Raises ScansionError if the line does not fit (e.g. it needs
synizesis, which is not inferred).
scan_line ¶
scan_line(line: str, meter: str = 'hexameter') -> LineScansion
Scan line against meter ("hexameter" or "pentameter").
scan_pentameter ¶
scan_pentameter(line: str) -> LineScansion
Scan a line of elegiac pentameter: two dactyls-or-spondees, a longum,
the central diaeresis, then two obligatory dactyls and a final longum
(— ⏑⏑ — ⏑⏑ — ‖ — ⏑⏑ — ⏑⏑ —).
Raises ScansionError if the line does not fit.
scan_trimeter ¶
scan_trimeter(line: str) -> LineScansion
Scan a line of iambic trimeter — three metra of x – ⏑ – (the final
element anceps), with resolution of long elements into two shorts.

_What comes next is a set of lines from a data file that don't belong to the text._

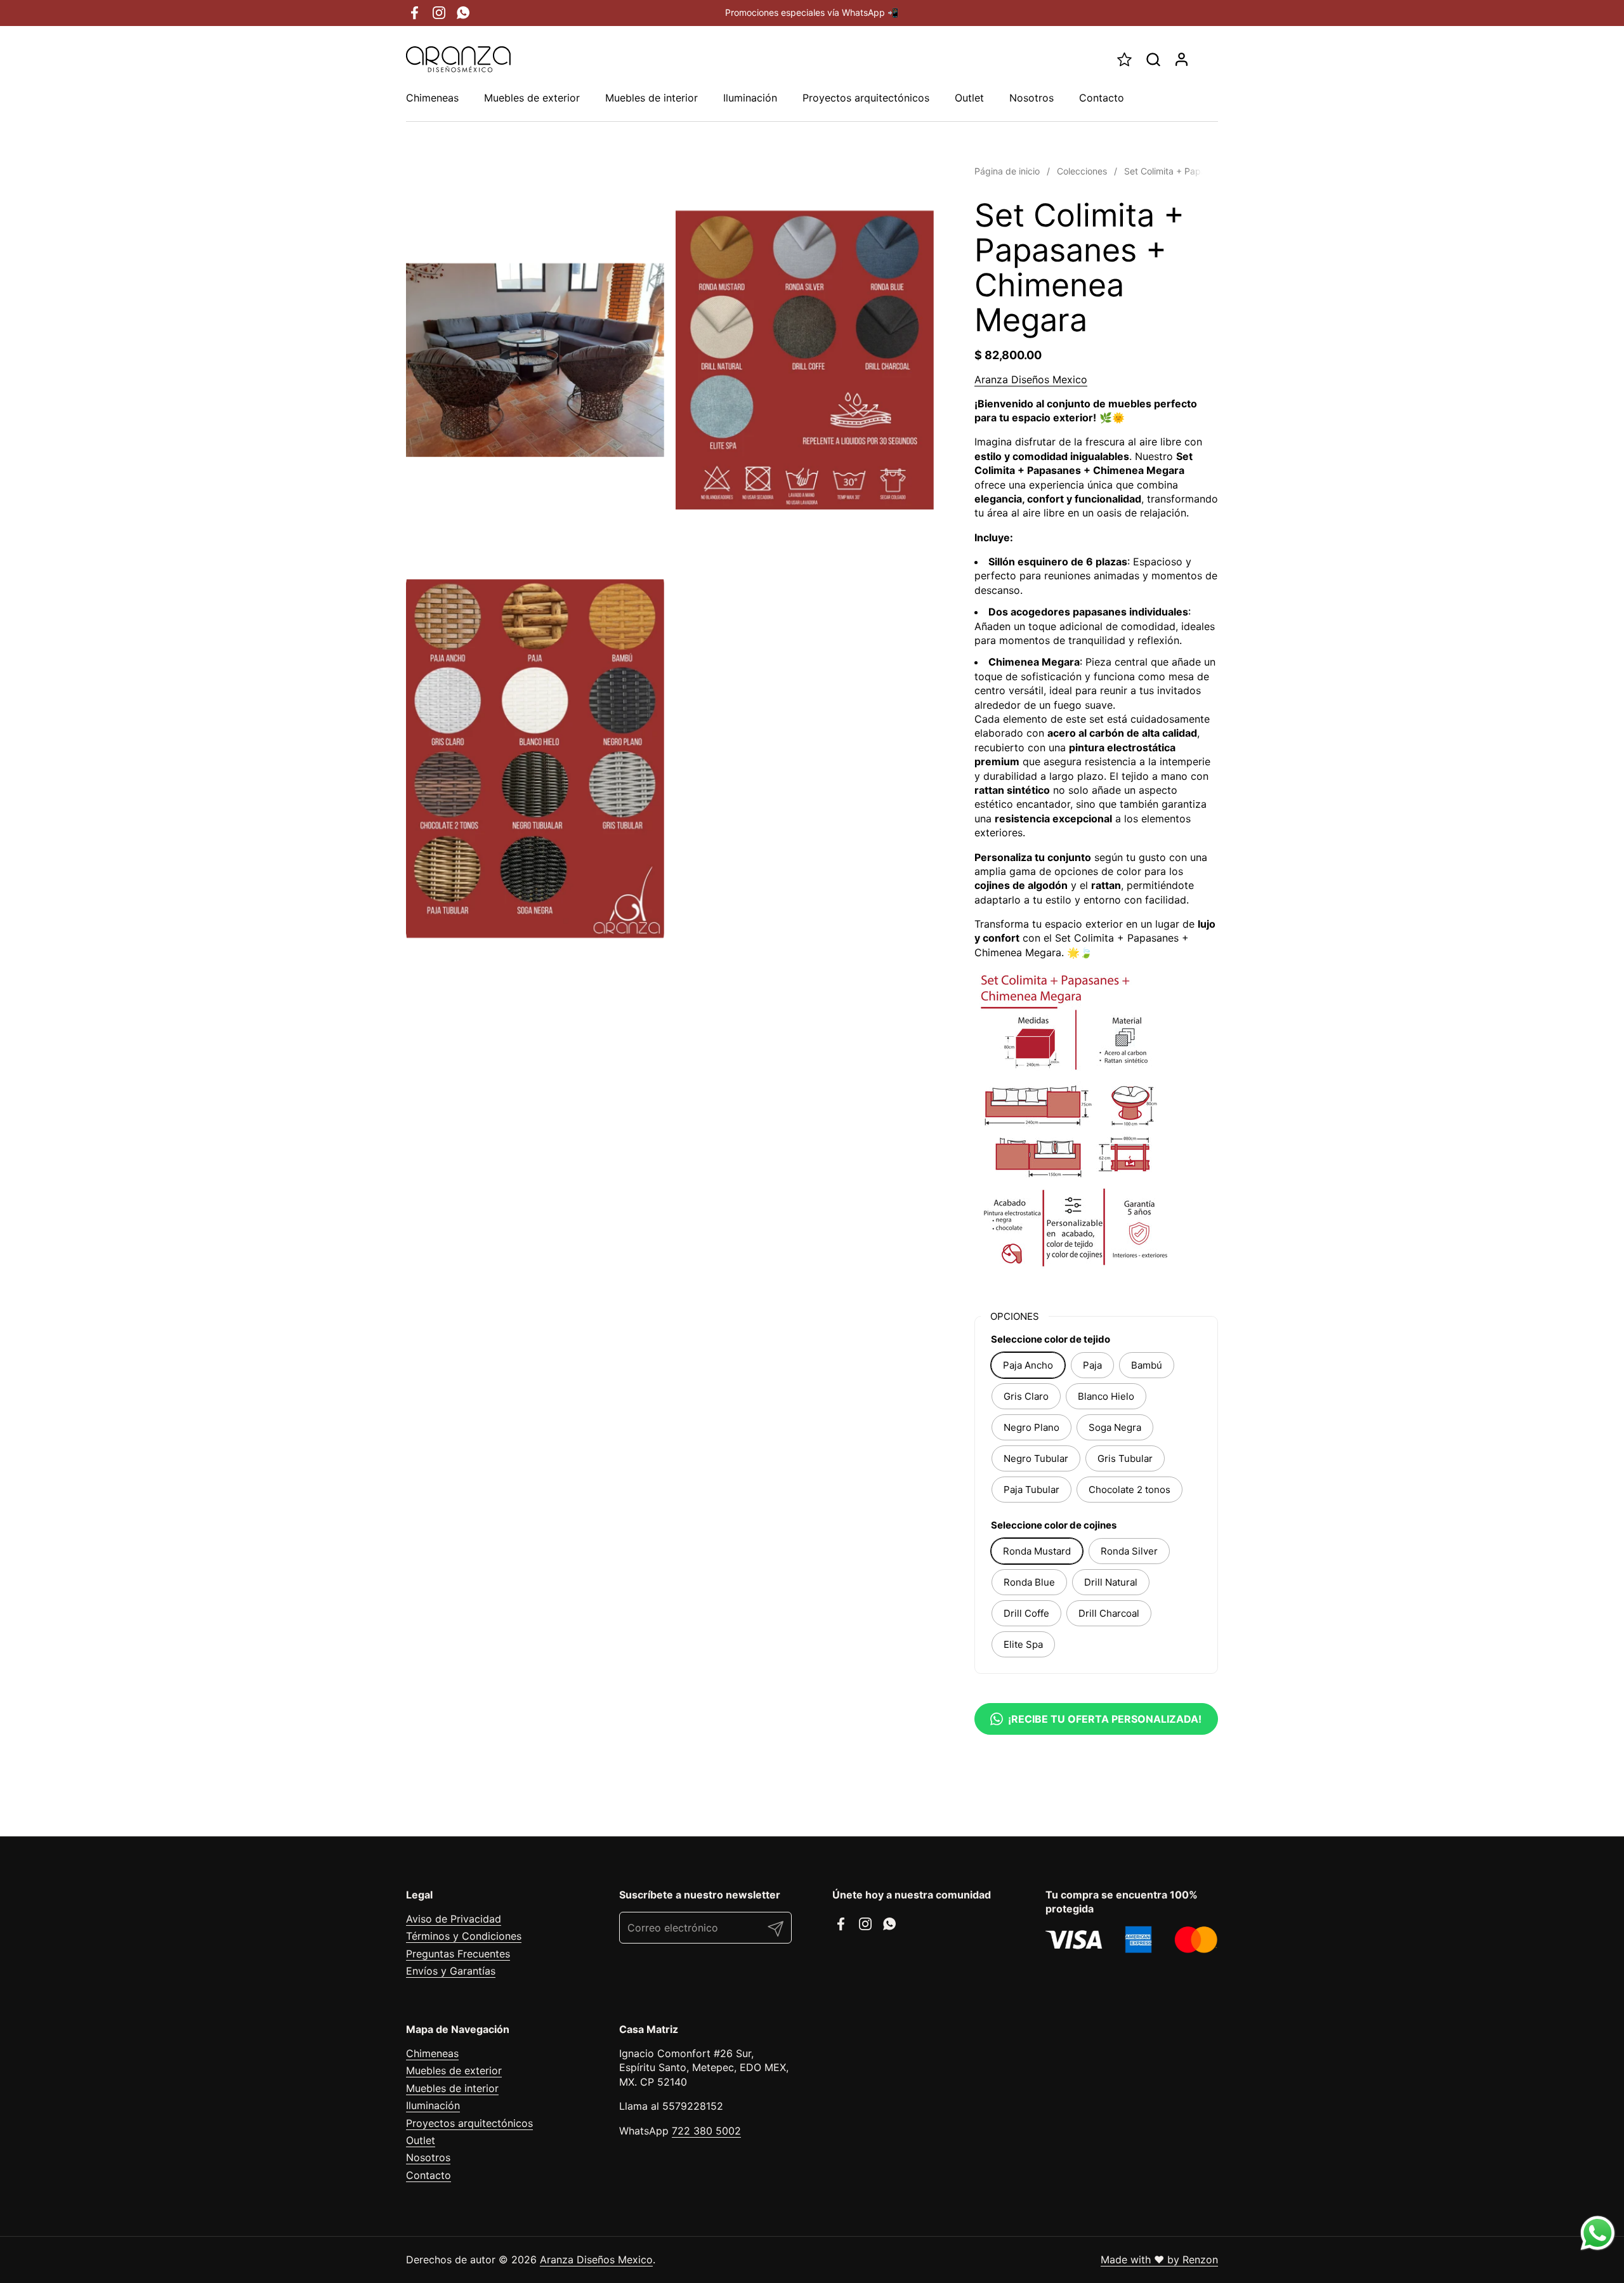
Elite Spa (1023, 1644)
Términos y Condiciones (463, 1936)
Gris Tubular (1125, 1458)
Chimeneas (432, 2053)
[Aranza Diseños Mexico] (458, 59)
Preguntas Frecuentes (458, 1953)
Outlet (420, 2140)
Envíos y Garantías (450, 1970)
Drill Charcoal (1108, 1613)
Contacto (428, 2175)
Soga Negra (1115, 1427)
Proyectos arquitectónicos (469, 2123)
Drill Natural (1110, 1582)
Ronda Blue (1029, 1582)
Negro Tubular (1036, 1458)
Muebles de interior (452, 2088)
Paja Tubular (1031, 1490)
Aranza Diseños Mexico (1030, 379)
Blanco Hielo (1106, 1396)
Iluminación (433, 2105)
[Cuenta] (1181, 59)
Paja (1092, 1365)
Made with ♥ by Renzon (1159, 2259)
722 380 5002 (706, 2130)
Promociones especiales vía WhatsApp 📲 (811, 12)
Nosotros (428, 2157)
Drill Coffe (1026, 1613)
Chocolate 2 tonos (1129, 1490)
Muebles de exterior (454, 2070)
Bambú (1146, 1365)
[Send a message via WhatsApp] (1598, 2233)
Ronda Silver (1129, 1551)
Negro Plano (1031, 1427)
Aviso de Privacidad (453, 1918)
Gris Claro (1026, 1396)
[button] (1153, 59)
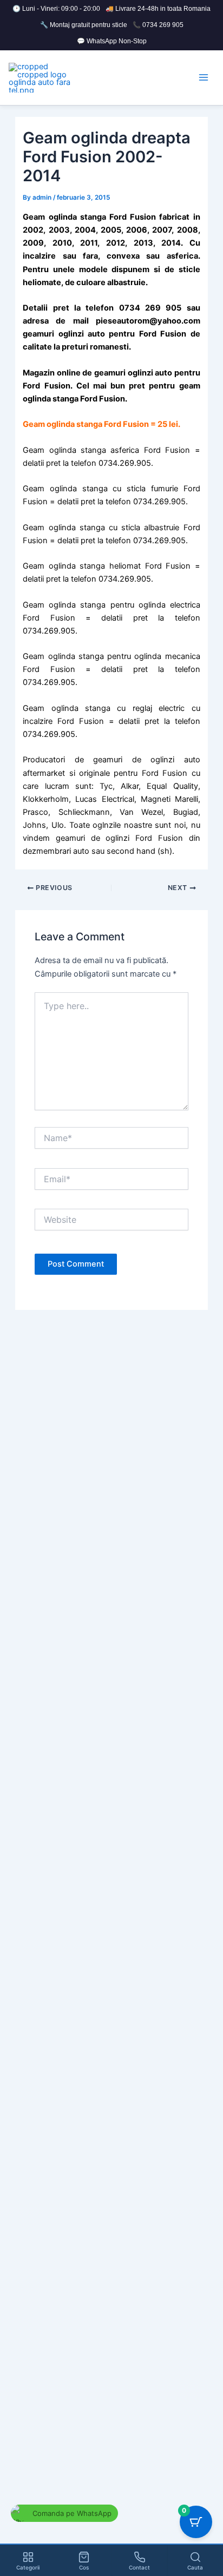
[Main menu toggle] (203, 77)
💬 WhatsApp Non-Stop (112, 41)
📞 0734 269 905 (158, 25)
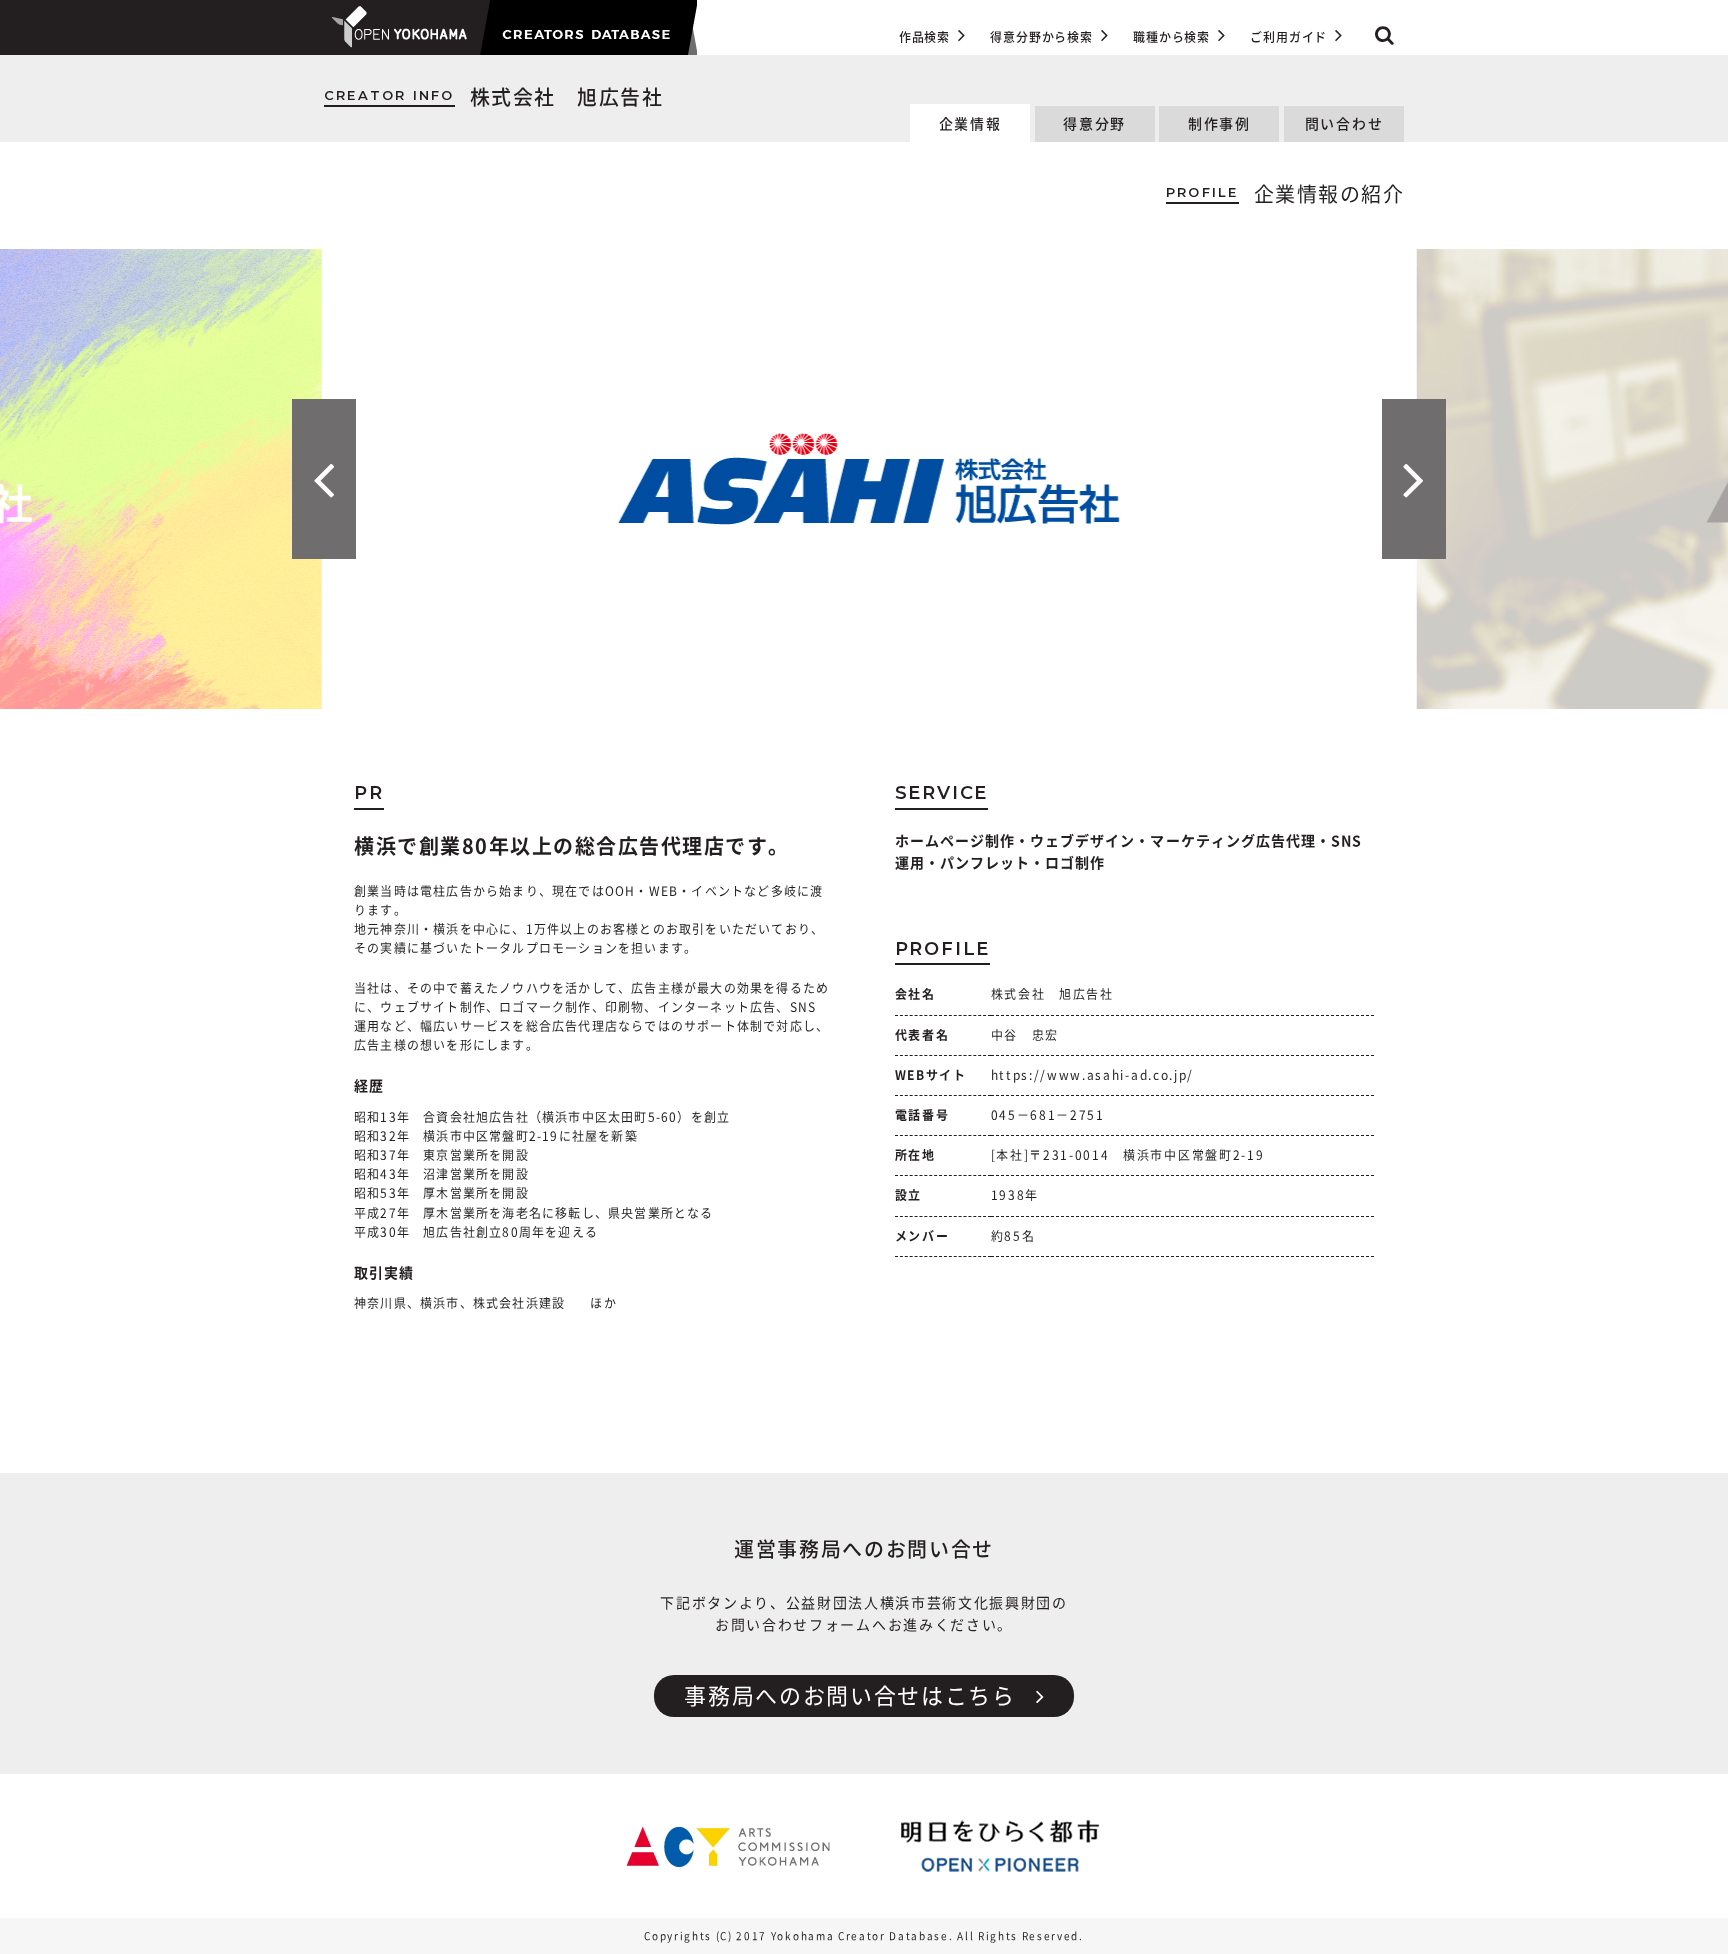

Raises ScansionError if the line does not fit (e.g. it needs synizesis on
a word not in the lexicon).
syllable_options ¶
(syllable, [possible quantities]) across the whole line — the raw,
pre-metrical analysis, with cross-word position and correptio applied.
to_ipa ¶
Transcribe Greek text to reconstructed IPA. Whitespace-separated
words are transcribed independently and rejoined with spaces.
pos_tag ¶
Tag a single token. Closed classes come from the lexicon; when the treebank
backend is active (see aegean.greek.use_treebank), an attested form's
gold tag is used next; otherwise open-class words get a suffix heuristic (a few
verb endings, else NOUN). Non-letter tokens are NUM (numeric) or PUNCT.
pos_tags ¶
(token, tag) pairs for a text, in order (punctuation tagged PUNCT). When the
trained tagger is active it tags the whole sentence in context, with the
closed-class lexicon and the treebank lookup still taking precedence per token.
sentences ¶
Split into trimmed sentences on Greek sentence-final punctuation.
tokenize_words ¶
Just the word strings, in order (punctuation dropped).